最終更新日:2007.10.09
琉球国惣絵図(間切集成図)
(首里・那覇・泊村・久米村・真和志間切
小禄間切・豊見城間切・南風原間切)
琉球国惣絵図(間切集成図)は、琉球王国内の隣り合ったいくつかの間切や周辺の離島を部分的にまとめた絵図です。これまでに、伊平屋間切(伊平屋島)、国頭間切、北谷間切と越来間切など全部で7枚の絵図が確認されています。そのなかには、河川・道路・集落・番所・建造物の名称や位置関係などの地理的情報が描かれています。

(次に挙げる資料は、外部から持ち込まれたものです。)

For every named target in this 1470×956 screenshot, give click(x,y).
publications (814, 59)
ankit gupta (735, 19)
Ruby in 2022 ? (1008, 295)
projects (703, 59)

首里王府は、新しく開墾された農地等を把握するため、1737~50年に沖縄島とその周辺離島を細かく測量する乾隆大御支配(検地)を実施しました。この測量データをもとに、惣絵図(間切集成図)が描かれたと考えられています。これらの絵図は、描かれている建造物などの創建年や取り壊された年を調査すると、おおよそ18世紀後半ごろに製作された可能性が高いと言われています。
右上の絵図には、各間切とは別に「首里」・「那覇」・「泊村」・「久米村」が色分けされています。これらは現在、那覇市の一部ですが、王国時代では、首里は王国の中心地、久米村は貿易を担う役人の居住地域というように他の間切と異なる地域でした。
製作された当時の情報をふんだんに盛り込んだ惣絵図(間切集成図)は、私たちに王国時代の琉球を語りかけてくれるのです。